The thing I best recall about that first night at Chawterley, the thing I best like to recall, is taking the Scrabble board and the rest of the champagne into the Sun Room, still wrapped in fluffy-soft towels. Ginger set a match to the fire, forgetting the flue at first, and the four of us curled up on the couch and chairs to choose seven letter tiles each. We weren’t sleepy. We were on that second-wind kind of day-after energy that would carry Mia and Ginger and me through all-nighters at work. Betts never did pull an all-nighter even clerking for the Supreme Court, which says something, that deals to buy grocery stores require Herculean efforts of sleep deprivation while the highest law of the land does not.

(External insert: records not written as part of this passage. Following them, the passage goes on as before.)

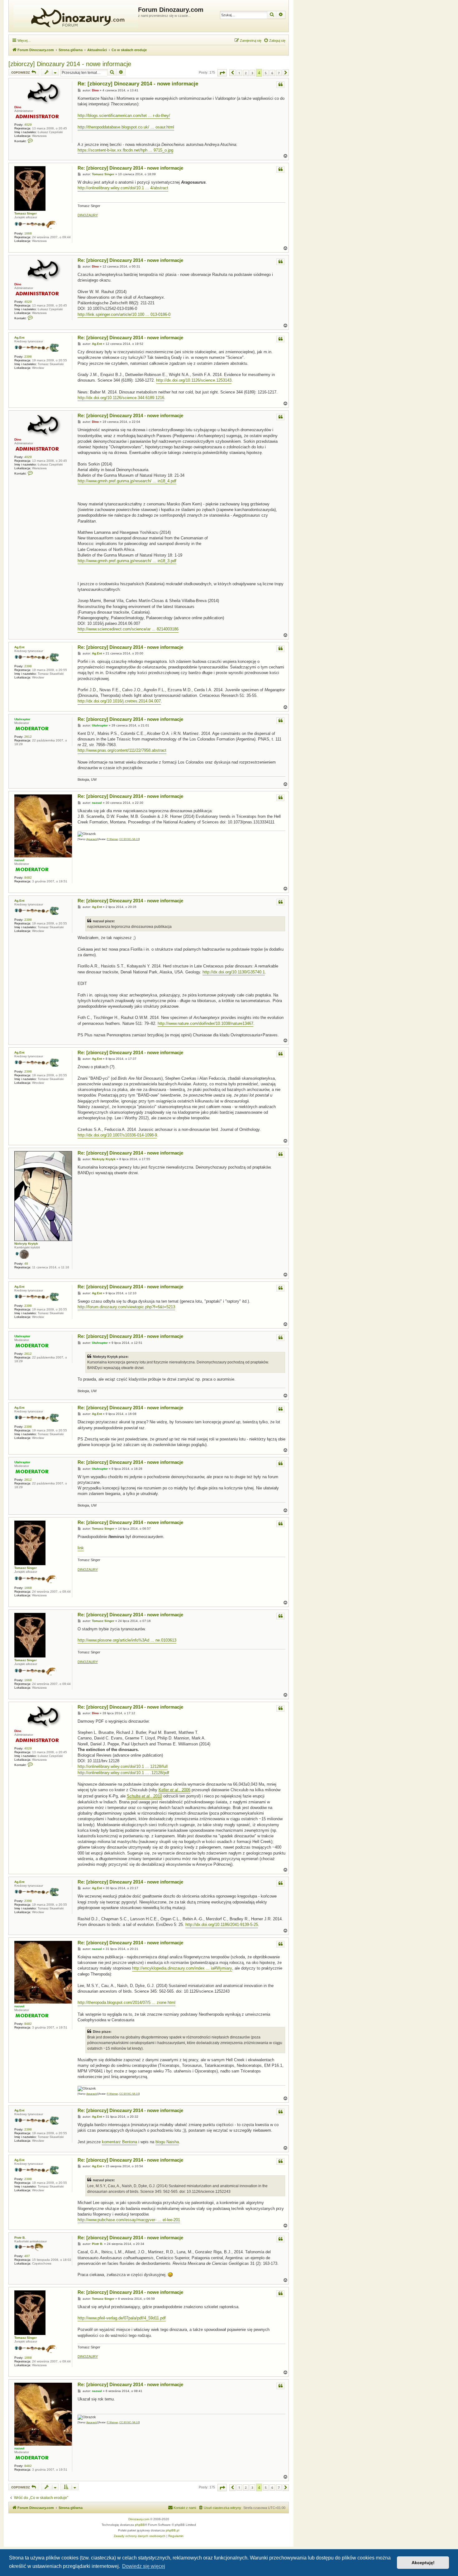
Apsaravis (91, 839)
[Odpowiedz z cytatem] (280, 84)
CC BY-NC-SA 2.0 (129, 839)
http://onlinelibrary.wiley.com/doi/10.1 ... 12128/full (123, 1766)
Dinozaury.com (138, 2519)
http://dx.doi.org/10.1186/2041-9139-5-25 (221, 1924)
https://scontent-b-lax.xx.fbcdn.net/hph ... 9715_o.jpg (125, 150)
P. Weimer (112, 839)
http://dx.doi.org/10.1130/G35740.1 (234, 972)
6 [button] (272, 73)
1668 (28, 233)
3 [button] (252, 73)
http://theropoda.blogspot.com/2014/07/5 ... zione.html (126, 2002)
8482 (28, 877)
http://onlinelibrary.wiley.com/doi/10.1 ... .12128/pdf (123, 1772)
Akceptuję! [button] (423, 2562)
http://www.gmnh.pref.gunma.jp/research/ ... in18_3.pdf (127, 560)
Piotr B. (20, 2237)
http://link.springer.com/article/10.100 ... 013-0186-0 (124, 314)
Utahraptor (22, 719)
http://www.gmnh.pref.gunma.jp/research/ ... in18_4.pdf (127, 481)
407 (27, 2256)
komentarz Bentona (119, 2141)
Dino (17, 107)
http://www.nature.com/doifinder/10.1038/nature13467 (205, 1023)
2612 (28, 736)
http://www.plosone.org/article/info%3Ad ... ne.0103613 (127, 1640)
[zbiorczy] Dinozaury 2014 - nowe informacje (69, 63)
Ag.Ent (19, 337)
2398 (28, 356)
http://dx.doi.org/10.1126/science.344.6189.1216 (121, 397)
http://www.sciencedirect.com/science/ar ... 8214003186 (128, 629)
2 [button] (246, 73)
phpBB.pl (172, 2530)
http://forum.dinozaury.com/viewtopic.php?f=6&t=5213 (126, 1307)
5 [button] (266, 73)
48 (26, 1263)
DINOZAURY (88, 215)
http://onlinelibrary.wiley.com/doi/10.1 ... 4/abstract (123, 188)
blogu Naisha (167, 2141)
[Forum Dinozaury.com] (74, 16)
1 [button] (239, 73)
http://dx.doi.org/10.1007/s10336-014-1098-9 (117, 1135)
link (81, 1548)
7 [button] (279, 73)
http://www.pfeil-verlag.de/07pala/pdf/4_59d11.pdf (122, 2318)
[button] (222, 72)
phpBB (140, 2524)
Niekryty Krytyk (26, 1243)
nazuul (19, 860)
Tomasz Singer (25, 213)
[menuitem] (274, 40)
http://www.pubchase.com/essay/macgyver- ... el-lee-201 (129, 2219)
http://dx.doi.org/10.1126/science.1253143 (193, 380)
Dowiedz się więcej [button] (143, 2566)
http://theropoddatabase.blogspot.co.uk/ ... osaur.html (126, 127)
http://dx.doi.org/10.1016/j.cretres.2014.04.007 (119, 701)
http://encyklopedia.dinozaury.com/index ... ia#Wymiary (182, 1968)
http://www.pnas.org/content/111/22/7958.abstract (122, 750)
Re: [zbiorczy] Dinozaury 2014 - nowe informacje (138, 84)
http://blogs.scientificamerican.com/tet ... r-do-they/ (124, 115)
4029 (28, 124)
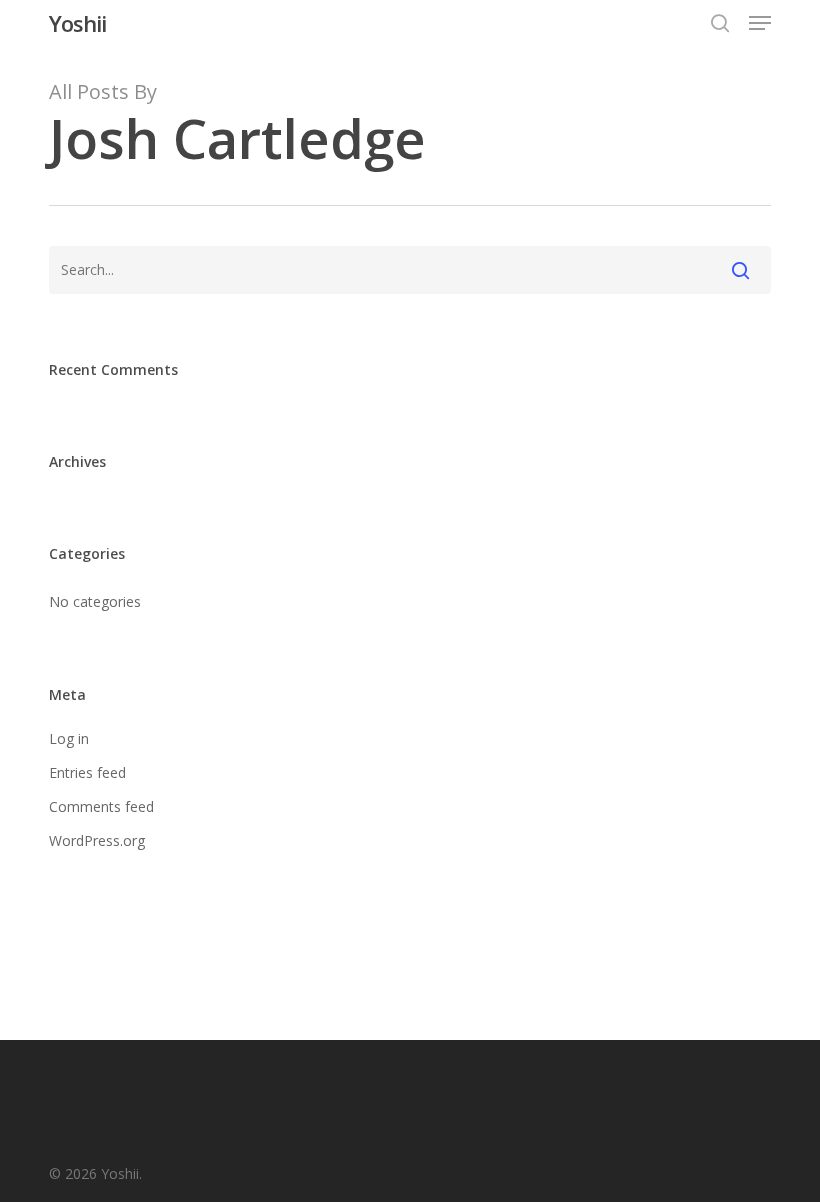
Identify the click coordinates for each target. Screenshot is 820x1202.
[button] (760, 23)
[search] (720, 23)
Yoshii (77, 23)
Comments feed (101, 806)
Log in (69, 738)
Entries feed (87, 772)
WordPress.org (97, 840)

Maybe it was the fact that we’d brought no casebooks, that we had a whole long week ahead of us with nothing we much needed to do. Maybe it was that we were about to go separate ways in just a short while, that this would be the last time we ever would have to say this is who I really am to friends who wouldn’t be elbowing us in the ribs for the best assignments and bonuses, and partnership. Or maybe it was Chawterley itself.
The house had been shut up all winter, but it was as welcoming as if Faith had just run out for some something, never you mind that she was still deep into the Idaho v. Freeman appeal to the Supreme Court back in Washington. Ginger liked to call Faith’s efforts to save the Equal Rights Amendment back then “hours and hours of time wasted on a case that is going to be moot before it’s decided.” But Faith always did believe the ends aren’t the only things that matter, that process is important, too. “Losing a fight is better than never coming into the ring,” she liked to say.